_Source information_:
————————

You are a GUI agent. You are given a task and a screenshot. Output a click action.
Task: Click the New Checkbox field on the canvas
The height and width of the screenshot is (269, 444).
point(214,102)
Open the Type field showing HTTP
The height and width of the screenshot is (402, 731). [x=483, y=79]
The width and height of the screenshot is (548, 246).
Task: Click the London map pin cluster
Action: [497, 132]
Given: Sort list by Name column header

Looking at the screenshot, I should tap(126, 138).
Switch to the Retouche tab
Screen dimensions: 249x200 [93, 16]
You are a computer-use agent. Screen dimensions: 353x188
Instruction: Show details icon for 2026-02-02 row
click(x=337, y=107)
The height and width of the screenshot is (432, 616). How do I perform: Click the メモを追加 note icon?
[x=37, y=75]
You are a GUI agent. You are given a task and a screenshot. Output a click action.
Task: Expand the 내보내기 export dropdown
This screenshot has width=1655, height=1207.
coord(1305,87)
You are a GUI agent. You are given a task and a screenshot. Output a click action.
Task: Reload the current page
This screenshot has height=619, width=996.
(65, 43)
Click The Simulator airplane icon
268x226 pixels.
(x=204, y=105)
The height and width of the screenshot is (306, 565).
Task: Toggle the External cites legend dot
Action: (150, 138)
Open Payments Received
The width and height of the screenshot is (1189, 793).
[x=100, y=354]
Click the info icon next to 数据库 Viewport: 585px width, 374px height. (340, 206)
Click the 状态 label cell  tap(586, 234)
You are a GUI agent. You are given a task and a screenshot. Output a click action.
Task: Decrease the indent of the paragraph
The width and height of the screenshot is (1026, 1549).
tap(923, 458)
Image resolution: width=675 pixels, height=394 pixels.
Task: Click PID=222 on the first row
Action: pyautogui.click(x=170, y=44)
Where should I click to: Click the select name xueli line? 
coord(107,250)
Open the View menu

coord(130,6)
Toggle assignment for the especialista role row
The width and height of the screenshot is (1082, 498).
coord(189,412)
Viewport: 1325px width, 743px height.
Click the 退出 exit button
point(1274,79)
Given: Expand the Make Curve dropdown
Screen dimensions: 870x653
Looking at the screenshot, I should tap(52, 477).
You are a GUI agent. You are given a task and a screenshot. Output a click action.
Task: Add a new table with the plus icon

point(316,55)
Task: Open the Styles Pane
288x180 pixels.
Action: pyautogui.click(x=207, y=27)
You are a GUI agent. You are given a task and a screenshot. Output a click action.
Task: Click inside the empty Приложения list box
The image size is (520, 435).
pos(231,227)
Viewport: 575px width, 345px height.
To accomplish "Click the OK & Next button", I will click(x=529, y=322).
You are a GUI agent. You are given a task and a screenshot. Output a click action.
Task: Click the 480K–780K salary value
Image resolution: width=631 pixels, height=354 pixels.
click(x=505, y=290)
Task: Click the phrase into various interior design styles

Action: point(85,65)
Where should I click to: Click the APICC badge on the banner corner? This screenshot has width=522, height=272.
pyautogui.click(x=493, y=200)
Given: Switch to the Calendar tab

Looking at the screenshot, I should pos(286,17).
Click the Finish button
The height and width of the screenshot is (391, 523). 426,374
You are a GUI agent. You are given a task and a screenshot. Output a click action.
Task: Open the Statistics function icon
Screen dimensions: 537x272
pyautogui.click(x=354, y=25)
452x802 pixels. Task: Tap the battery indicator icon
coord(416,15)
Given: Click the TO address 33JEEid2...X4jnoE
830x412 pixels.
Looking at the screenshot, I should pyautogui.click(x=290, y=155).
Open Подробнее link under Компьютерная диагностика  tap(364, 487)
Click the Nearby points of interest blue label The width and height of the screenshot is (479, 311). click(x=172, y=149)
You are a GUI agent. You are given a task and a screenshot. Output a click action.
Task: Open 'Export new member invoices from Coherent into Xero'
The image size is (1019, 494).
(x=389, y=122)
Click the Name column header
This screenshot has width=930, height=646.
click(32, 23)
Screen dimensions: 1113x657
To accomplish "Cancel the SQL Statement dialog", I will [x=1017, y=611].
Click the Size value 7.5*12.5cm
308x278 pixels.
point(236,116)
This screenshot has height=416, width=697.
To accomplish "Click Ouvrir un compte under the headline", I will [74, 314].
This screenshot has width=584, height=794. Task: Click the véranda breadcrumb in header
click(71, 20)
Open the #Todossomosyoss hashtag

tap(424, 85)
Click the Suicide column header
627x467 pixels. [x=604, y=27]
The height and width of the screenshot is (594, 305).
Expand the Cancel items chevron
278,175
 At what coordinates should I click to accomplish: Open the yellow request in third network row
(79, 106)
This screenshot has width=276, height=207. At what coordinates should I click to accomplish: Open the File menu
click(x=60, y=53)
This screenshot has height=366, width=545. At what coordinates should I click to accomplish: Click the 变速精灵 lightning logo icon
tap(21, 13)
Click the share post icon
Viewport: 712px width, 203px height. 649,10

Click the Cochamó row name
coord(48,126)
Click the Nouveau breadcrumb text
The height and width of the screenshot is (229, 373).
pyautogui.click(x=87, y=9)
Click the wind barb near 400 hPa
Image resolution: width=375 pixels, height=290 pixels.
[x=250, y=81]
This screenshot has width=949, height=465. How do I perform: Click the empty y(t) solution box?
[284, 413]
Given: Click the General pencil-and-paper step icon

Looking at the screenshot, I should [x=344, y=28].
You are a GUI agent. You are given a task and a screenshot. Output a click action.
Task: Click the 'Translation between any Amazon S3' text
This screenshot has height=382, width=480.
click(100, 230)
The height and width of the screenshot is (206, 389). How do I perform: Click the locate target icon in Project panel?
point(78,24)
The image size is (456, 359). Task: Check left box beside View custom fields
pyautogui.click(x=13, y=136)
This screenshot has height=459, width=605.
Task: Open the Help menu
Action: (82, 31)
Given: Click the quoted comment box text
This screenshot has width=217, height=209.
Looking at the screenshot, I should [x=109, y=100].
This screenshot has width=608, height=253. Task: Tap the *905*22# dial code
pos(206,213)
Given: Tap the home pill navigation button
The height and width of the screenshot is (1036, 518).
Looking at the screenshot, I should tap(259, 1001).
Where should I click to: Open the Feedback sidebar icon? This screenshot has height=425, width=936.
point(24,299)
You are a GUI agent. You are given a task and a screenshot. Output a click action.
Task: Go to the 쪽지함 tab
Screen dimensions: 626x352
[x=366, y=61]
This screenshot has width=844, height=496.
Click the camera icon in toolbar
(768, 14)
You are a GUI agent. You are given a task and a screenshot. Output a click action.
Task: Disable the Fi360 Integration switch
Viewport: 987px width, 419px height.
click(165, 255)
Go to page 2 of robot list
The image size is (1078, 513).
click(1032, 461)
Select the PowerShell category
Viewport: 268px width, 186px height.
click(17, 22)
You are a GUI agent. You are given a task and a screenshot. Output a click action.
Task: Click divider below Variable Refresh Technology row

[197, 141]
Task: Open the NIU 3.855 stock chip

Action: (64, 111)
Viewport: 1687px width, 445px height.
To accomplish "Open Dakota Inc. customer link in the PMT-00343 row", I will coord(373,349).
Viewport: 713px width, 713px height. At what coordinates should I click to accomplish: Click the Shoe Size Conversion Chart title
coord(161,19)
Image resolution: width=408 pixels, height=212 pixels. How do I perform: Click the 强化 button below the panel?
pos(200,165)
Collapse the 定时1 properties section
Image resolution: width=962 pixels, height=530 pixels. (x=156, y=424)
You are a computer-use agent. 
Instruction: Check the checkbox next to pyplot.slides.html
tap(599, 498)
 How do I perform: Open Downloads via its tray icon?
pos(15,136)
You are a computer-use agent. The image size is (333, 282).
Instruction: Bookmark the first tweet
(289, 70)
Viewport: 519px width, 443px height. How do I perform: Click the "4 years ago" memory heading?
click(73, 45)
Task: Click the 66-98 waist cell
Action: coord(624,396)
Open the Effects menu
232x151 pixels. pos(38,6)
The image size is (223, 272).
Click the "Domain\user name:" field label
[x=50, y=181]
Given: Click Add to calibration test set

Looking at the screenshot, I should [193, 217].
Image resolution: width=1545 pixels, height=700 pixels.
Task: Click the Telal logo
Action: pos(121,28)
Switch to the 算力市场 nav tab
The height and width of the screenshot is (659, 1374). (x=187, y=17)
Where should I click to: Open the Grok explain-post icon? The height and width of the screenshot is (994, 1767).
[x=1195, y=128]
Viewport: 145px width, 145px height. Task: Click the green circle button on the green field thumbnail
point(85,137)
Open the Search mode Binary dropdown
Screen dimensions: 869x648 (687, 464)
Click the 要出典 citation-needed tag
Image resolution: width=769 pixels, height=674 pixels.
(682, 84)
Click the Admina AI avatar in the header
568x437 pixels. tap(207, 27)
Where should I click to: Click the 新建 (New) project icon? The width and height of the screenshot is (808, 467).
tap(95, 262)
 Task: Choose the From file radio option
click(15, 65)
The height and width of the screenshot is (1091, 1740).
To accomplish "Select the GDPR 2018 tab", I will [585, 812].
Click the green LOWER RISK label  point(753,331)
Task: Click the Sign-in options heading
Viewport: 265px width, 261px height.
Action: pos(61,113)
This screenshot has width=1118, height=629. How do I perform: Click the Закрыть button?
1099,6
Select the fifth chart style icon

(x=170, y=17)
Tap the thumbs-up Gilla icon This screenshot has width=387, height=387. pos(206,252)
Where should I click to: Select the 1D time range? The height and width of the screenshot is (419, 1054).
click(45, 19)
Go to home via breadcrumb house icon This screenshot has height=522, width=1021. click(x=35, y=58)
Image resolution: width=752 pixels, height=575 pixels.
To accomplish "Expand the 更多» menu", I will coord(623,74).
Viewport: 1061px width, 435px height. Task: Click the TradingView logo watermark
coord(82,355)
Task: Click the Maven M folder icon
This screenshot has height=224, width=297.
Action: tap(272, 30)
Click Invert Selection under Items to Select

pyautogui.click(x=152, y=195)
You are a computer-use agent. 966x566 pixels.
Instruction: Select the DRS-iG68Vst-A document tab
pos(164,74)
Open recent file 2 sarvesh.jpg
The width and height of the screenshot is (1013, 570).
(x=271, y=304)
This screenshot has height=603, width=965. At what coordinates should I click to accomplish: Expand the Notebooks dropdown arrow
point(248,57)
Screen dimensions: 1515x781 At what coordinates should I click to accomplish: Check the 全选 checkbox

————————

_Work order_: Could you copy out every line in the material above that contains the string "link"?

_Answer box_:
Open Подробнее link under Компьютерная диагностика  tap(364, 487)
To accomplish "Open Dakota Inc. customer link in the PMT-00343 row", I will coord(373,349).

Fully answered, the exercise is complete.